Defendant also raises the following arguments in reply, which we have renumbered:

POINT [VI]
PLAINTIFF LACKED STANDING TO INSTITUTE AND PROSECUTE THIS ACTION.
A. The Issue is Properly Before this Court.
B. On the Merits, the [T]rial [Judge's] Ruling [W]as [I]n [E]rror.
POINT [VII]
PLAINTIFF FAILED TO PROVE AN ACTIONABLE WRONGFUL ACT.
POINT [IX]
THE TRIAL [JUDGE'S] OPINION CONTAINS SO MANY ERRORS THAT IT CANNOT BE RELIED UPON TO SUPPORT THE JUDGMENT.
POINT [X]
LACHES SHOULD HAVE BARRED THE RELIEF GRANTED TO PLAINTIFF.
POINT [XI]
DEFENDANT WAS GREVIOUSLY PREJUDICED BY THE IMPROPER CROSS-EXAMINATION OF . . . FUCETOLA.

We reject defendant's arguments and affirm.

I.

We first reject defendant's argument that plaintiff lacked standing to institute this action. Although we conclude the issue is not before this court, even if it was, plaintiff has statutory standing as Harry's guardian of the person to seek recovery of property held in constructive trust by defendant.

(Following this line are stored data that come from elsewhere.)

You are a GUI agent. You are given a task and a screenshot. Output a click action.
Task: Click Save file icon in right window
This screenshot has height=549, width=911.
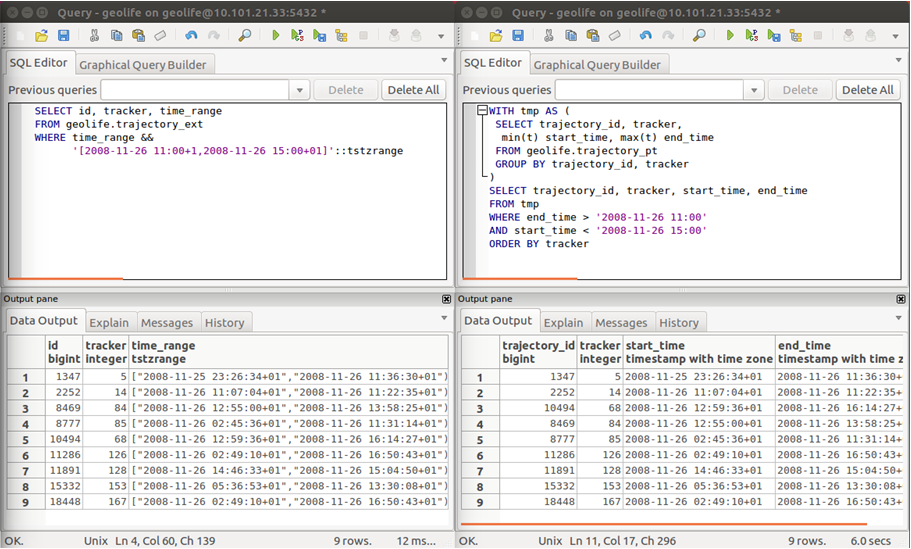[519, 35]
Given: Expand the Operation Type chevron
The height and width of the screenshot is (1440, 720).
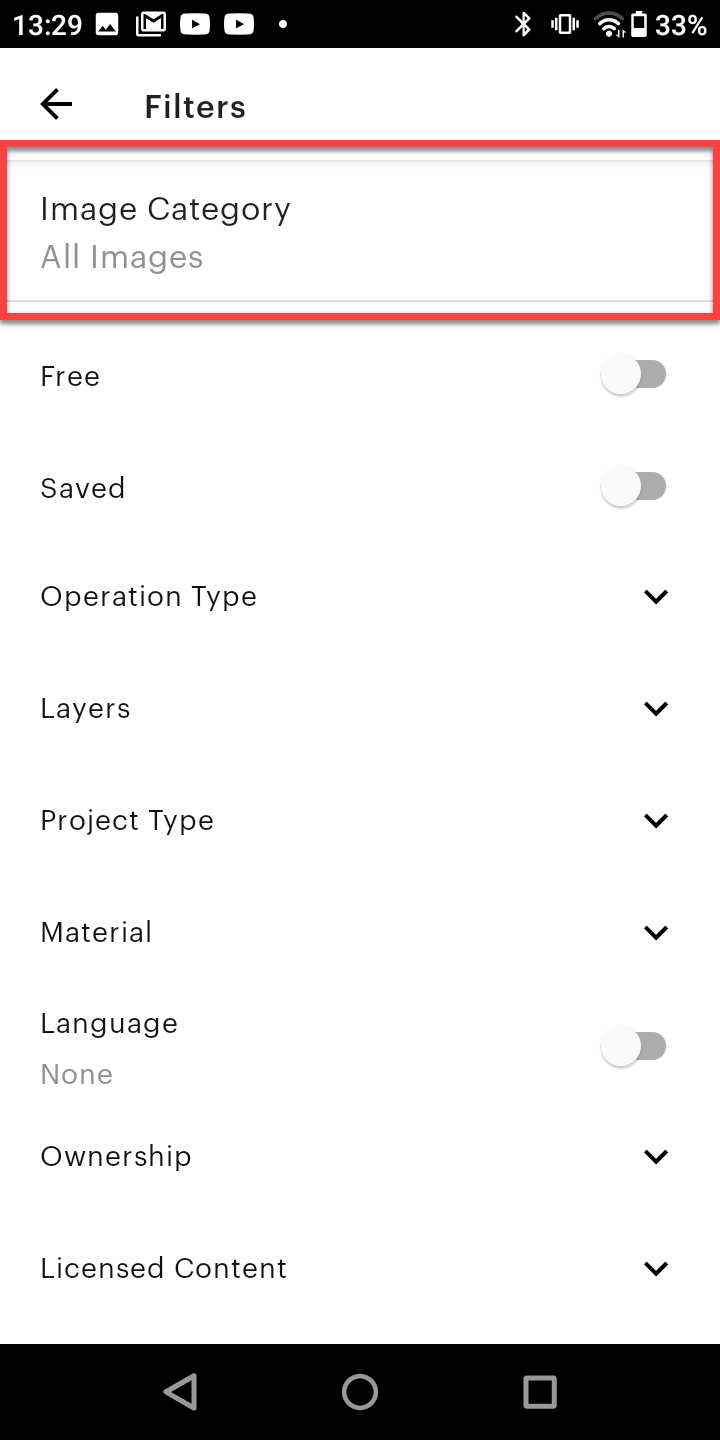Looking at the screenshot, I should 656,597.
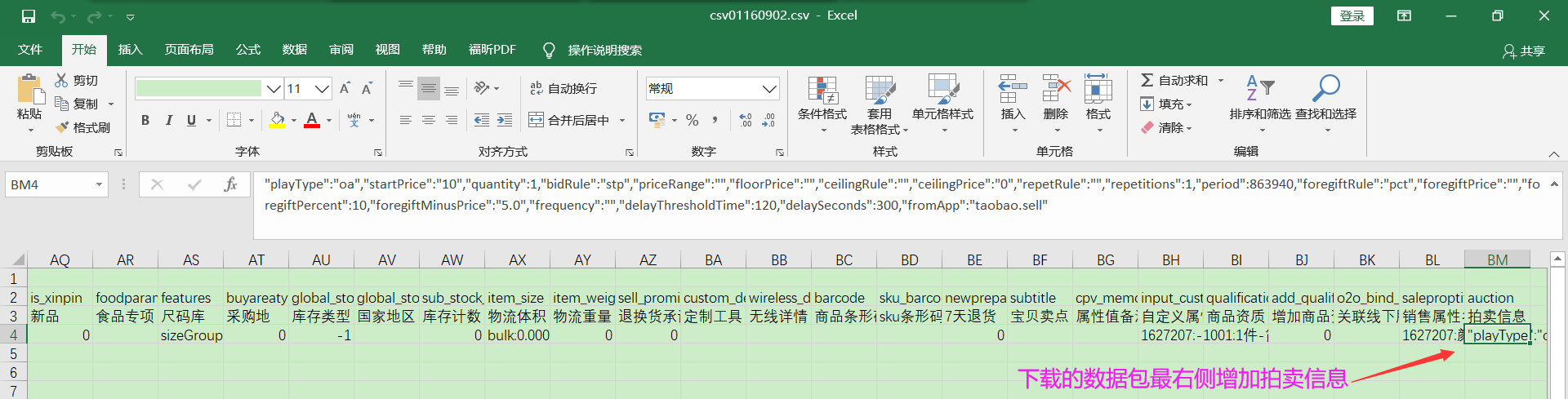
Task: Toggle Bold formatting
Action: (145, 120)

Rule 2:5-1(e)(3)(i) requires defendant to "designate the judgment, decision, action or rule, or part thereof appealed from" in the notice of appeal. "[W]e review 'only the judgment or orders designated in the notice of appeal.'" Kornbleuth v. Westover, 241 N.J. 289, 298-99 (2020) (quoting 1266 Apartment Corp. v. New Horizon Deli, Inc., 368 N.J. Super. 456, 459 (App. Div. 2004)). It is those orders and judgments alone "which are subject to the appeal process and review[.]" 1266 Apartment Corp., 368 N.J. Super. at 459 (citing Sikes v. Twp. of Rockaway, 269 N.J. Super. 463, 465-66 (App. Div.), aff'd, o.b., 138 N.J. 41 (1994)); see Park Crest Cleaners, LLC v. A Plus Cleaners and Alterations Corporation, 458 N.J. Super. 465, 472 (App. Div. 2019) (noting that "a party's failure to seek review of cognizable trial court orders or determinations . . . by identifying them in the notice of appeal . . . is largely fatal").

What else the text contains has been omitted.